→ INSTRUCTIONS FOR THE TASK: Copy the data below word for word, keeping every line and its order unchanged.
● ● ●
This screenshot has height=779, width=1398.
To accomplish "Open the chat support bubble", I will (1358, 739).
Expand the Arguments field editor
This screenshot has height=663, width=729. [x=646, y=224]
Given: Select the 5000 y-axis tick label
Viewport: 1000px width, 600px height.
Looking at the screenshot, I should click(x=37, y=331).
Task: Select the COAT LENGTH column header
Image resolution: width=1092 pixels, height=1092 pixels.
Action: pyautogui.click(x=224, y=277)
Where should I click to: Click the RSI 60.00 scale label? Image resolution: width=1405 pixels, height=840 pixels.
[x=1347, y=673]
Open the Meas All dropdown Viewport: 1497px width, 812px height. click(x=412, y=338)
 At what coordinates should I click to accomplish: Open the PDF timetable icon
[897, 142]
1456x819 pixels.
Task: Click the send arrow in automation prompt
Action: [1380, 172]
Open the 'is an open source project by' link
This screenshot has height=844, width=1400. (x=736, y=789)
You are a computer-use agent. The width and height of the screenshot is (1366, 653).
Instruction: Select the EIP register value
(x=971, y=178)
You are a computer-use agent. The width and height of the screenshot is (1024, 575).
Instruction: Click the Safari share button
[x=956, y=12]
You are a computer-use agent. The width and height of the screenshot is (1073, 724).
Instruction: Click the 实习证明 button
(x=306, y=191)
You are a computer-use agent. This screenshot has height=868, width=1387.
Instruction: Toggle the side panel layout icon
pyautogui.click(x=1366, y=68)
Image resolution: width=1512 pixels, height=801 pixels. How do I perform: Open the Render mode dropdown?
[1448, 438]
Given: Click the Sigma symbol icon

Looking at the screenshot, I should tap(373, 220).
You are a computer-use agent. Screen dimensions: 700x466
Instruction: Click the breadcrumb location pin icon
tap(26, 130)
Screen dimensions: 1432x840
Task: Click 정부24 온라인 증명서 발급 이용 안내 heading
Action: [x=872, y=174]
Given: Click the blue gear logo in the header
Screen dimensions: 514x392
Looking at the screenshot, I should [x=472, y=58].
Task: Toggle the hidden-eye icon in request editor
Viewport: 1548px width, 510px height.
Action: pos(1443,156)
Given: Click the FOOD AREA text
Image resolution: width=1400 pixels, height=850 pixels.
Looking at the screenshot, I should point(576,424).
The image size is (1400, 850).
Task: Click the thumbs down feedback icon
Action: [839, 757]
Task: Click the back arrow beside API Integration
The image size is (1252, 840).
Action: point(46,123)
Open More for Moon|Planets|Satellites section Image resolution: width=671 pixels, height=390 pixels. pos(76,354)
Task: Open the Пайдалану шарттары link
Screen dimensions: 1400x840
● ● ●
→ SOLUTION TO THIS PROBLEM:
This screenshot has height=779, width=1398.
To accomplish "Open the chat support bubble", I will (1358, 739).
Expand the Arguments field editor
This screenshot has height=663, width=729. [x=646, y=224]
Given: Select the 5000 y-axis tick label
Viewport: 1000px width, 600px height.
Looking at the screenshot, I should click(x=37, y=331).
Task: Select the COAT LENGTH column header
Image resolution: width=1092 pixels, height=1092 pixels.
Action: pyautogui.click(x=224, y=277)
Where should I click to: Click the RSI 60.00 scale label? Image resolution: width=1405 pixels, height=840 pixels.
[x=1347, y=673]
Open the Meas All dropdown Viewport: 1497px width, 812px height. click(x=412, y=338)
 At what coordinates should I click to accomplish: Open the PDF timetable icon
[897, 142]
1456x819 pixels.
Task: Click the send arrow in automation prompt
Action: [1380, 172]
Open the 'is an open source project by' link
This screenshot has height=844, width=1400. (x=736, y=789)
You are a computer-use agent. The width and height of the screenshot is (1366, 653).
Instruction: Select the EIP register value
(x=971, y=178)
You are a computer-use agent. The width and height of the screenshot is (1024, 575).
Instruction: Click the Safari share button
[x=956, y=12]
You are a computer-use agent. The width and height of the screenshot is (1073, 724).
Instruction: Click the 实习证明 button
(x=306, y=191)
You are a computer-use agent. This screenshot has height=868, width=1387.
Instruction: Toggle the side panel layout icon
pyautogui.click(x=1366, y=68)
Image resolution: width=1512 pixels, height=801 pixels. How do I perform: Open the Render mode dropdown?
[1448, 438]
Given: Click the Sigma symbol icon

Looking at the screenshot, I should tap(373, 220).
You are a computer-use agent. Screen dimensions: 700x466
Instruction: Click the breadcrumb location pin icon
tap(26, 130)
Screen dimensions: 1432x840
Task: Click 정부24 온라인 증명서 발급 이용 안내 heading
Action: [x=872, y=174]
Given: Click the blue gear logo in the header
Screen dimensions: 514x392
Looking at the screenshot, I should [x=472, y=58].
Task: Toggle the hidden-eye icon in request editor
Viewport: 1548px width, 510px height.
Action: pos(1443,156)
Given: Click the FOOD AREA text
Image resolution: width=1400 pixels, height=850 pixels.
Looking at the screenshot, I should point(576,424).
The image size is (1400, 850).
Task: Click the thumbs down feedback icon
Action: [839, 757]
Task: Click the back arrow beside API Integration
The image size is (1252, 840).
Action: point(46,123)
Open More for Moon|Planets|Satellites section Image resolution: width=671 pixels, height=390 pixels. pos(76,354)
Task: Open the Пайдалану шарттары link
Screen dimensions: 1400x840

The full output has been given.